──────── Exercise data

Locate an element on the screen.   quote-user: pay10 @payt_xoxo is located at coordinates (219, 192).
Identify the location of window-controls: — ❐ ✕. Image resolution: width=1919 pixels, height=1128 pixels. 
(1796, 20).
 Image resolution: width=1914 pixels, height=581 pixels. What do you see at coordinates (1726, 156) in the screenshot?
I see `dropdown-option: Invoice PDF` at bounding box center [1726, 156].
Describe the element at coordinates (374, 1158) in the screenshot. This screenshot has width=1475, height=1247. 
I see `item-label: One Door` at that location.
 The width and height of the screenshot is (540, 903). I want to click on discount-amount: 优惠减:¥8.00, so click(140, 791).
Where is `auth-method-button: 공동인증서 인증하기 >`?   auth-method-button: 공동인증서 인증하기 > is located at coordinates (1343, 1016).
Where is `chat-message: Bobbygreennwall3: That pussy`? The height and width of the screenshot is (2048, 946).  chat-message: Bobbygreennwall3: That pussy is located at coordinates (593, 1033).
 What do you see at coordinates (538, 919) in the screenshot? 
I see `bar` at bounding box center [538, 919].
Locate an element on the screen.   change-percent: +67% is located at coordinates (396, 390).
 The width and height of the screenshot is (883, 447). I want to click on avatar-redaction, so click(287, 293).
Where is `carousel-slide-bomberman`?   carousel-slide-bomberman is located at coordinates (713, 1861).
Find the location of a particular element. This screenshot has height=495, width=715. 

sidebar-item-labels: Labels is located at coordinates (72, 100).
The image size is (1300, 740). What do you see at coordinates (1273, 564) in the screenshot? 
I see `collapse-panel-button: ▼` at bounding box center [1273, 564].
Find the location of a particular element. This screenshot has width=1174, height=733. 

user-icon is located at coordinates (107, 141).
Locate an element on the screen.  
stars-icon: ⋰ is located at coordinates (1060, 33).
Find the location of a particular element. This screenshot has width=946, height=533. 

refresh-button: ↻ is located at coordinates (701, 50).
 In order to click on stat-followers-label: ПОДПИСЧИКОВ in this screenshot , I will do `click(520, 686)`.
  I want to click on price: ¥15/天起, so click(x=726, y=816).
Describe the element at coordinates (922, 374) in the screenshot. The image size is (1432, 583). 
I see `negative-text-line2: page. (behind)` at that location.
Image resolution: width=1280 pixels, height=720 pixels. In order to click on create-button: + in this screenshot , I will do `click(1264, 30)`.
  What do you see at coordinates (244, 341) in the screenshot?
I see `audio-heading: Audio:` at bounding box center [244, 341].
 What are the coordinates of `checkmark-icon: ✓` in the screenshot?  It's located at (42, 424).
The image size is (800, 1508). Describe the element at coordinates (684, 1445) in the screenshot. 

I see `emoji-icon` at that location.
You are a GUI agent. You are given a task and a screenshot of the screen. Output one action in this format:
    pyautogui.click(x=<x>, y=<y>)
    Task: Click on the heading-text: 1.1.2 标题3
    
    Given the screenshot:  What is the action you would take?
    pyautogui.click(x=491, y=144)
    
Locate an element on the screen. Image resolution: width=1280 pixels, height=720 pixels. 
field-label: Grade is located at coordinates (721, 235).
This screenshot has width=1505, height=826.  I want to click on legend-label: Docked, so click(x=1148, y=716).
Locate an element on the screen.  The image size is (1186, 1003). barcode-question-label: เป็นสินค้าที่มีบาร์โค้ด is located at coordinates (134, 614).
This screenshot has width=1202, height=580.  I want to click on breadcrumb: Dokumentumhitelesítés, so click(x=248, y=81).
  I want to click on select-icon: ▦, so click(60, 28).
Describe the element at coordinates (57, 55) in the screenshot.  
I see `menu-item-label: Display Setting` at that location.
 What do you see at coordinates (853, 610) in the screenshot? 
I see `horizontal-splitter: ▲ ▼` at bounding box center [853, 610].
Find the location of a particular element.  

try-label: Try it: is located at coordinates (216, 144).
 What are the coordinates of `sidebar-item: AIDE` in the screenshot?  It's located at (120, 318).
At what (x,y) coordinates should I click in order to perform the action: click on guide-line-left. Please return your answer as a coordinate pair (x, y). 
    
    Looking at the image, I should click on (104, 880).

────────────────

=== Assignment ===
Present the rows above as a numbered list, omitting any blank lines.

=== Answer space ===
1. Locate an element on the screen.   quote-user: pay10 @payt_xoxo is located at coordinates (219, 192).
2. Identify the location of window-controls: — ❐ ✕. Image resolution: width=1919 pixels, height=1128 pixels. 
3. (1796, 20).
4.  Image resolution: width=1914 pixels, height=581 pixels. What do you see at coordinates (1726, 156) in the screenshot?
5. I see `dropdown-option: Invoice PDF` at bounding box center [1726, 156].
6. Describe the element at coordinates (374, 1158) in the screenshot. This screenshot has width=1475, height=1247. 
7. I see `item-label: One Door` at that location.
8.  The width and height of the screenshot is (540, 903). I want to click on discount-amount: 优惠减:¥8.00, so click(140, 791).
9. Where is `auth-method-button: 공동인증서 인증하기 >`?   auth-method-button: 공동인증서 인증하기 > is located at coordinates (1343, 1016).
10. Where is `chat-message: Bobbygreennwall3: That pussy`? The height and width of the screenshot is (2048, 946).  chat-message: Bobbygreennwall3: That pussy is located at coordinates (593, 1033).
11.  What do you see at coordinates (538, 919) in the screenshot? 
12. I see `bar` at bounding box center [538, 919].
13. Locate an element on the screen.   change-percent: +67% is located at coordinates (396, 390).
14.  The width and height of the screenshot is (883, 447). I want to click on avatar-redaction, so click(287, 293).
15. Where is `carousel-slide-bomberman`?   carousel-slide-bomberman is located at coordinates (713, 1861).
16. Find the location of a particular element. This screenshot has height=495, width=715. 
17. sidebar-item-labels: Labels is located at coordinates (72, 100).
18. The image size is (1300, 740). What do you see at coordinates (1273, 564) in the screenshot? 
19. I see `collapse-panel-button: ▼` at bounding box center [1273, 564].
20. Find the location of a particular element. This screenshot has width=1174, height=733. 
21. user-icon is located at coordinates (107, 141).
22. Locate an element on the screen.  
23. stars-icon: ⋰ is located at coordinates (1060, 33).
24. Find the location of a particular element. This screenshot has width=946, height=533. 
25. refresh-button: ↻ is located at coordinates (701, 50).
26.  In order to click on stat-followers-label: ПОДПИСЧИКОВ in this screenshot , I will do `click(520, 686)`.
27.   I want to click on price: ¥15/天起, so click(x=726, y=816).
28. Describe the element at coordinates (922, 374) in the screenshot. The image size is (1432, 583). 
29. I see `negative-text-line2: page. (behind)` at that location.
30. Image resolution: width=1280 pixels, height=720 pixels. In order to click on create-button: + in this screenshot , I will do `click(1264, 30)`.
31.   What do you see at coordinates (244, 341) in the screenshot?
32. I see `audio-heading: Audio:` at bounding box center [244, 341].
33.  What are the coordinates of `checkmark-icon: ✓` in the screenshot?  It's located at (42, 424).
34. The image size is (800, 1508). Describe the element at coordinates (684, 1445) in the screenshot. 
35. I see `emoji-icon` at that location.
36. You are a GUI agent. You are given a task and a screenshot of the screen. Output one action in this format:
37.     pyautogui.click(x=<x>, y=<y>)
38.     Task: Click on the heading-text: 1.1.2 标题3
39.     Given the screenshot:  What is the action you would take?
40.     pyautogui.click(x=491, y=144)
41. Locate an element on the screen. Image resolution: width=1280 pixels, height=720 pixels. 
42. field-label: Grade is located at coordinates (721, 235).
43. This screenshot has width=1505, height=826.  I want to click on legend-label: Docked, so click(x=1148, y=716).
44. Locate an element on the screen.  The image size is (1186, 1003). barcode-question-label: เป็นสินค้าที่มีบาร์โค้ด is located at coordinates (134, 614).
45. This screenshot has width=1202, height=580.  I want to click on breadcrumb: Dokumentumhitelesítés, so click(x=248, y=81).
46.   I want to click on select-icon: ▦, so click(60, 28).
47. Describe the element at coordinates (57, 55) in the screenshot.  
48. I see `menu-item-label: Display Setting` at that location.
49.  What do you see at coordinates (853, 610) in the screenshot? 
50. I see `horizontal-splitter: ▲ ▼` at bounding box center [853, 610].
51. Find the location of a particular element.  
52. try-label: Try it: is located at coordinates (216, 144).
53.  What are the coordinates of `sidebar-item: AIDE` in the screenshot?  It's located at (120, 318).
54. At what (x,y) coordinates should I click in order to perform the action: click on guide-line-left. Please return your answer as a coordinate pair (x, y). 
55.     Looking at the image, I should click on (104, 880).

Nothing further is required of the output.